About 5 years ago, I had a lot hit me at once. My parents separated not long after my grandmother died. We were gearing up for a meeting with a pediatrician who we were sure was going to diagnose Danny with autism. Then, my mom was told she had cancer.
It was devastating. Those months were the very hardest of my life. I was completely shaken; my confidence in the world was broken. If all these things could happen at once, I realized, I was no longer safe. Anything bad could happen and I would be powerless to stop it.
Before this, I think I thought that if one bad thing happened, I would probably be safe from another one for a while. Like, if my mom was diagnosed with cancer, I shouldn't also have to deal with autism or my parents' separation.
I still believe this should be true, though I know it's not.
This week, I found out that a bloggy friend's young autistic son was diagnosed with cancer.
Cancer.
The kid is three. And he has autism.
See, in my mind, the fact that he has autism should have protected that family from this sort of terrible, nightmarish tragedy. The autism should have filled that family's quota for mind-numbing, stress-filled, terrifying crises. At least for a while. I know autism isn't necessarily a tragedy to many people, but it does cause much in the way of stress and difficulty.
I know life is not fair, but sometimes it seems so cruel it takes my breath away.
And I just don't think it should be this way.
7 comments:
funny, I to believe in that quota, unfortunately that is not always the case.
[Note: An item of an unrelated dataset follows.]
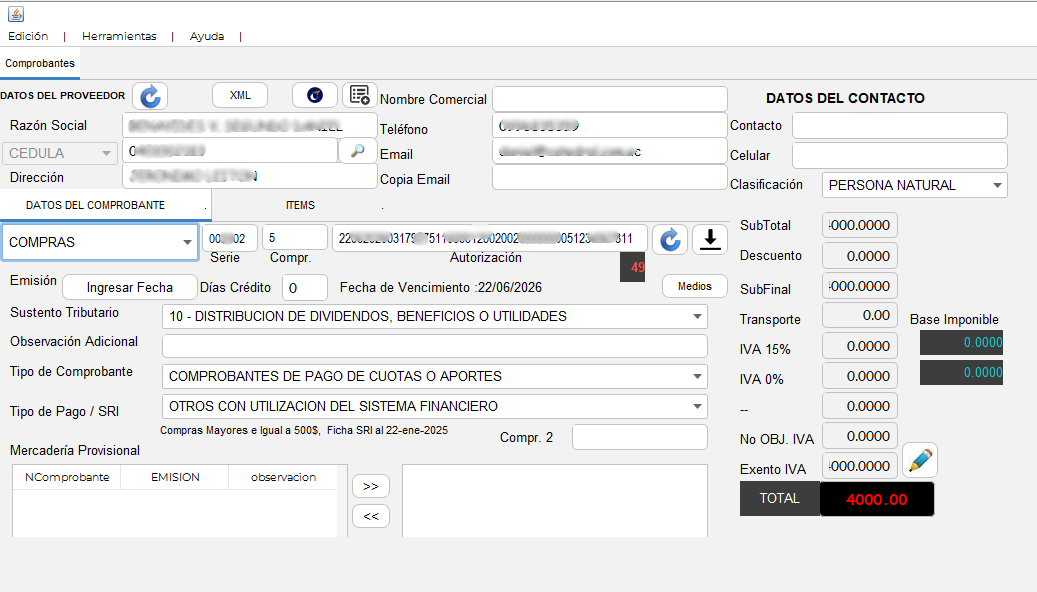Click the magnifier search icon beside cedula field
1037x592 pixels.
pos(357,151)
I feel the same way. All I night I thought about her and her little boy, and her other children...and it's just.not.fair.
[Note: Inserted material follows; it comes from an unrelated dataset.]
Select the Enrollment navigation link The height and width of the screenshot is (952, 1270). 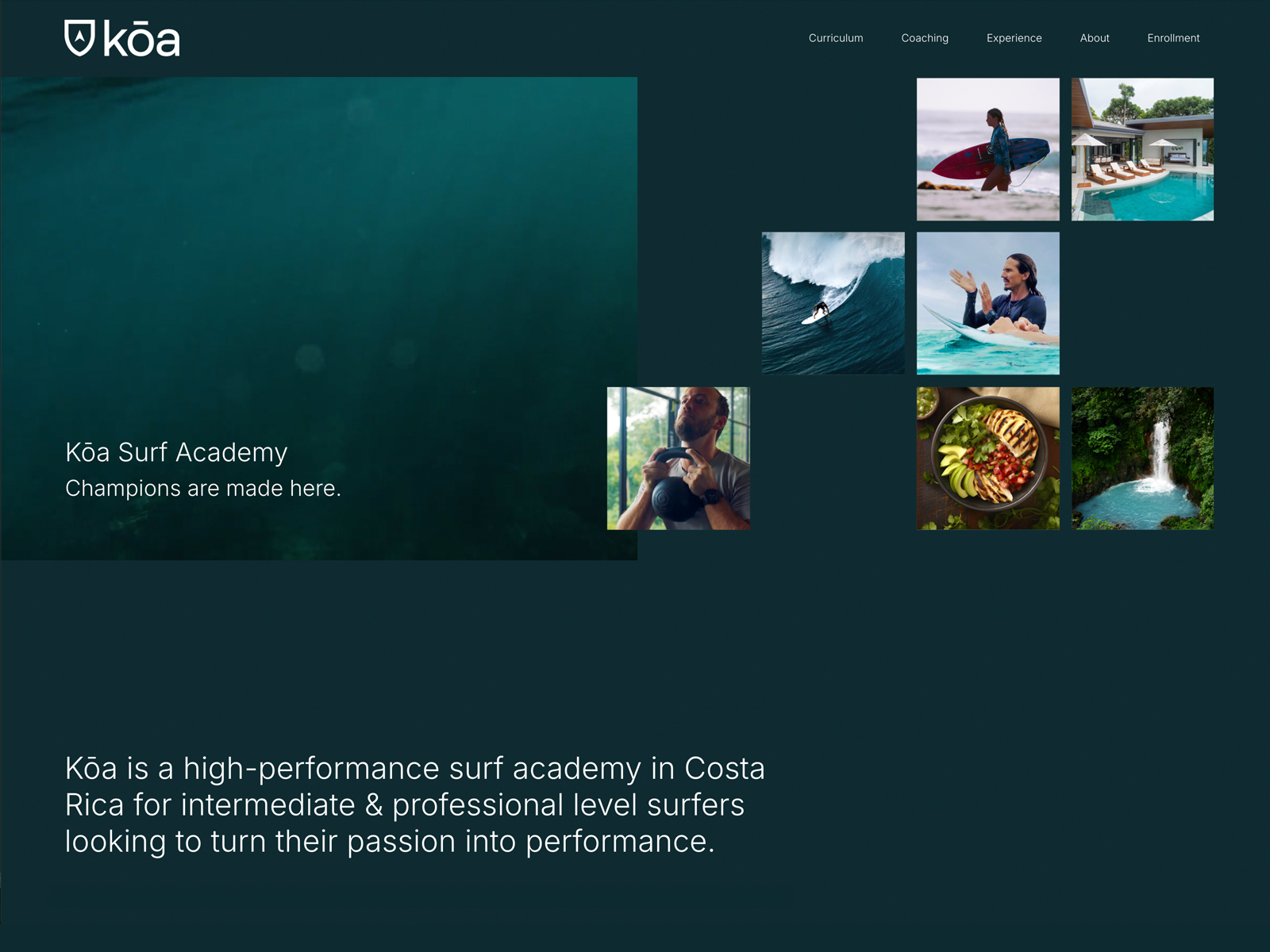1173,38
Oh how I wish that quota existed. My life would be so different...
I think that I know who you are talking about (God I hope so...hate to think that there are two families going through this) and it is just so unfair and awful. And when I say "unfair" I think it's because I share the same quota system as you.
Wouldn't quotas be wonderful? I'm sorry about the load you're carrying -- you do beautiful work here.
(I am visiting you from MMB blogfrog)
I've always secretly believed there should be a quota too. Stupid universe keeps proving me wrong.
I am with you there. That is how I felt when we recently found out how bad Jaylen's eyesight is and how much worse it will probably get, on top of his Autism. However, in light of what our other bloggy Autism mama friend is going through, his eyesight seems trivial.